Now replay. Say the payment provider recovered and we want to send all transient payments from the last hour back to the main topic:
make replay REPLAY_CLASS=transient REPLAY_SINCE=1hThe CLI reads brew.payments.dlq, filters by error.class=transient, packs with reset retry.count, and sends to brew.payments.v1. The same payments appear in the main topic again — payment.k-5, payment.k-9. Running the processor again sends them through the pipeline from scratch. On lecture mocks they'll fail again (mocks don't heal), but in the processor log the new retry messages will have the replay.from-dlq header pointing to the original DLQ offset. From that, an operator knows: this run is already the second; the payment's first life ended in the DLQ.
make replay-dry does the same without ProduceSync — useful to confirm the filter captures what you expect before sending real traffic.
Pattern boundaries
A few limits that are easy to miss.
A retry topic pipeline alone doesn't make delivery guaranteed — it's the same at-least-once that was in Error handling. The exact same pitfall of "failed between produce and commit" applies here too. If the processor crashed between "did ProduceSync to retry-5m" and "did CommitRecords for retry-30s" — on restart retry-30s will deliver that record again, and it will land in retry-5m a second time. Duplicate in retry-5m. Handler idempotency is the only protection.
Long waits in retry-1h (one hour) on a single partition block all other records in that same partition. This is a subtle point. One way around it — partitioning by business key: if key=k-5 is stuck for an hour, other keys sit in other partitions and are processed as normal. But if all retry messages go to one partition (for example, the key is user_id and one user has 100 messages at once) — the pipeline stalls. Solutions: reduce the retry-1h delay, parallelize via a worker pool with per-key affinity (see Concurrency and lag), or give the retry pipeline more partitions than the main topic.

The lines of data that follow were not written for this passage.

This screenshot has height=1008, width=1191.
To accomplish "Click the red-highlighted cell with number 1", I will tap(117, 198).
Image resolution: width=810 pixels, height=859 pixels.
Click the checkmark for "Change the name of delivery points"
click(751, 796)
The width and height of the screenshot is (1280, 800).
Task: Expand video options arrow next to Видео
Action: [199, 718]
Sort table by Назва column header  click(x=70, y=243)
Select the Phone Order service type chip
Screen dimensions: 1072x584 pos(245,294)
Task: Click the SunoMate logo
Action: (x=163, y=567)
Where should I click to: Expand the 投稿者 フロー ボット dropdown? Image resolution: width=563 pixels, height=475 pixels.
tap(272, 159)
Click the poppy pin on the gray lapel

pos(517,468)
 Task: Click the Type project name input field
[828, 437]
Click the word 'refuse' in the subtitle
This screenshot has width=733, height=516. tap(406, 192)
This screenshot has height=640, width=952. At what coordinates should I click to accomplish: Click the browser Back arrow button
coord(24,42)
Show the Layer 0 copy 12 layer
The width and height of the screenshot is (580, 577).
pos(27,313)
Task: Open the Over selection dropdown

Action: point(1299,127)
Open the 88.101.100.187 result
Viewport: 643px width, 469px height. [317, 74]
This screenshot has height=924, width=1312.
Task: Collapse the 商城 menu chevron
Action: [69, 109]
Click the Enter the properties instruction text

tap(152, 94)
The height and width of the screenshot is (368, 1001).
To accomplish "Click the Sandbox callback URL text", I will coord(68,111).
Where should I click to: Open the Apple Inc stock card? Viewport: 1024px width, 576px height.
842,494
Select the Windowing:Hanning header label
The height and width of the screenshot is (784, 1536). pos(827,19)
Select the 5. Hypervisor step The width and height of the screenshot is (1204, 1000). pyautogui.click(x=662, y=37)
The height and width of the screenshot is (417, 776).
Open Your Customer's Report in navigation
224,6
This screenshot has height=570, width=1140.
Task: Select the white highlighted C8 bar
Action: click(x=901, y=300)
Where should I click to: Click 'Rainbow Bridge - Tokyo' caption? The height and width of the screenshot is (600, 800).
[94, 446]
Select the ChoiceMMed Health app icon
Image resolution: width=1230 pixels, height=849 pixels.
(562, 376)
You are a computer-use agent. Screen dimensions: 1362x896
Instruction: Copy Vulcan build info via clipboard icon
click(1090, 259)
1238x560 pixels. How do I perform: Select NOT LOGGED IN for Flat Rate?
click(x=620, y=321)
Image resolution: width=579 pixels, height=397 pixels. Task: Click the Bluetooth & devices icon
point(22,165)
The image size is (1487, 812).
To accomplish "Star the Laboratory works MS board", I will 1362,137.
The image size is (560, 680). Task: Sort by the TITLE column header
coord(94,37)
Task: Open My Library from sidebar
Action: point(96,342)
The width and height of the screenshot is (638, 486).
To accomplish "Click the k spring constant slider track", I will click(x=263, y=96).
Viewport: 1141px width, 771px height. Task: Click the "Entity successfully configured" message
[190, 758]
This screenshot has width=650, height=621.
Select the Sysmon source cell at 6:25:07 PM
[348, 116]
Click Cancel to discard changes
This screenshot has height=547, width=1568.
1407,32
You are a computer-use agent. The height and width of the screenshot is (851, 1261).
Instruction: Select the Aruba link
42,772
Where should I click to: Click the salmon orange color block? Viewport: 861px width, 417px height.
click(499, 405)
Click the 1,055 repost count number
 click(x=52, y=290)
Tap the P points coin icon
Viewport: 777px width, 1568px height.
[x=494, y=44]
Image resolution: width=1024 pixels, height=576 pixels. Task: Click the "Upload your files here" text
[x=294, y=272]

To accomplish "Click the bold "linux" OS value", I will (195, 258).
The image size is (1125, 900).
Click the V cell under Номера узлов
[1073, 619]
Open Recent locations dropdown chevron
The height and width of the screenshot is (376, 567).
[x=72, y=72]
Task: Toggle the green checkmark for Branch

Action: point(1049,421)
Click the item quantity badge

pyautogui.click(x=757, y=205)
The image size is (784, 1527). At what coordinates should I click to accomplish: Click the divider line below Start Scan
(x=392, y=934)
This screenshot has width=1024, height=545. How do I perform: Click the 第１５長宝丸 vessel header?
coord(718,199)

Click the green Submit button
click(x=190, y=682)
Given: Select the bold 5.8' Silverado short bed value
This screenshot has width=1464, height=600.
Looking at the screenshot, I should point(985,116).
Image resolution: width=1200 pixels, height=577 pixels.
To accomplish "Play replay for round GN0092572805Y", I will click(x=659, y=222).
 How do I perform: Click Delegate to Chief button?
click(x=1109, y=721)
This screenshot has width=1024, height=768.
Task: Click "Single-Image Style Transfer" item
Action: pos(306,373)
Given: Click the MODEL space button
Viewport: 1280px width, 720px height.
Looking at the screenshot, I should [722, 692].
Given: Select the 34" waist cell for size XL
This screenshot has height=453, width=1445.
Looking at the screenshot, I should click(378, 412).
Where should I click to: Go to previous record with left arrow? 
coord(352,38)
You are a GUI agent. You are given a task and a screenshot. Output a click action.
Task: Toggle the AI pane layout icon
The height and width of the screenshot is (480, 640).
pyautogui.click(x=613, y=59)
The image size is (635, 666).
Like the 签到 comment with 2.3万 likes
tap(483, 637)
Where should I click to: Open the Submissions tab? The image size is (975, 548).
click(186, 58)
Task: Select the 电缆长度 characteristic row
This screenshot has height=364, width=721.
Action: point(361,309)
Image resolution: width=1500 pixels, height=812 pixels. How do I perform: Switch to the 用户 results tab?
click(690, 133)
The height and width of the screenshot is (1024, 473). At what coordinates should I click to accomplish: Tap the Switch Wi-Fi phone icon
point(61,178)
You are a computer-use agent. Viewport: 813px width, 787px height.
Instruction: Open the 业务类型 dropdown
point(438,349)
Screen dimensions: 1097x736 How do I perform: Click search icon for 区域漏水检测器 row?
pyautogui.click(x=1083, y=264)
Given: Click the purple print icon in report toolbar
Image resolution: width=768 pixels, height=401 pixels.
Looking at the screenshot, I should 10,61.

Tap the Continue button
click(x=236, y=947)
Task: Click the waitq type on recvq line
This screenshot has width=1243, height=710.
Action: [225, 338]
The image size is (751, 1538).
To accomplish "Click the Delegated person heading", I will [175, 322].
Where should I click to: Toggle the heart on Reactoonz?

Replay is a manual operation, and that's intentional. Automatic replay from DLQ back to main without understanding the incident cause is a path to an infinite loop. If the provider wasn't fixed yet or the cause was in the payment itself rather than the provider — the record will fail again by the same scenario, and the DLQ will start growing. That's why replay is initiated by a person or a routine that verified the cause was resolved.
Last point. The retry pipeline doesn't work for cases where ordering matters above all else. When payment k-5 went to retry-30s while payment k-6 (same key, later message) went through the main path — you've broken per-key order. If the business logic tolerates inversions, that's fine. If they're strictly forbidden — you need a different architecture, such as parking the whole partition via PauseFetchPartitions until the payment provider recovers (Delivery to external systems).
Full run
make topic-create-pipeline
make seed-with-failures SEED_MESSAGES=50
# terminal 1
make run-processor-fast
# terminal 2 (once the processor finishes)
make run-dlq
# terminal 3
make dlq-count
make replay REPLAY_CLASS=transient REPLAY_SINCE=24h
make clean # tear down groups, topics, and the incident logUseful sanity checks: make main-count (total records in the main topic including replays), make dlq-count (how many died), wc -l /tmp/lecture-04-04-incidents.jsonl (how many alerts were generated — should match the DLQ count).